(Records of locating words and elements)
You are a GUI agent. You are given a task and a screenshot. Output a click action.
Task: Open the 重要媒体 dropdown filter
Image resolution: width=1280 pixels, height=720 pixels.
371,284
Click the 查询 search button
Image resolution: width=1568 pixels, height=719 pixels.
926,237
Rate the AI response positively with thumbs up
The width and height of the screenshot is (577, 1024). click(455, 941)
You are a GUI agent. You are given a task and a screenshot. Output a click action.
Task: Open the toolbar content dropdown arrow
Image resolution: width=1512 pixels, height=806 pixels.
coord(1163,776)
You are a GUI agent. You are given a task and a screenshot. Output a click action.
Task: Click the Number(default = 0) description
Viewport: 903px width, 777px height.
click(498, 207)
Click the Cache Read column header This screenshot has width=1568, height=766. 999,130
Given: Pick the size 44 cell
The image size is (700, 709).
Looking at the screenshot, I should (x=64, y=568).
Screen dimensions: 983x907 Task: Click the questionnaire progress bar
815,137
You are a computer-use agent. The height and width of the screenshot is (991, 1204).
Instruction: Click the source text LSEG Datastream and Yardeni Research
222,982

* _What to work on_: Repeat the stretch of the listing from its first line through the line that contains "coord(1163,776)", reproducing every line without alteration.

* _Answer to the exercise_:
You are a GUI agent. You are given a task and a screenshot. Output a click action.
Task: Open the 重要媒体 dropdown filter
Image resolution: width=1280 pixels, height=720 pixels.
371,284
Click the 查询 search button
Image resolution: width=1568 pixels, height=719 pixels.
926,237
Rate the AI response positively with thumbs up
The width and height of the screenshot is (577, 1024). click(455, 941)
You are a GUI agent. You are given a task and a screenshot. Output a click action.
Task: Open the toolbar content dropdown arrow
Image resolution: width=1512 pixels, height=806 pixels.
coord(1163,776)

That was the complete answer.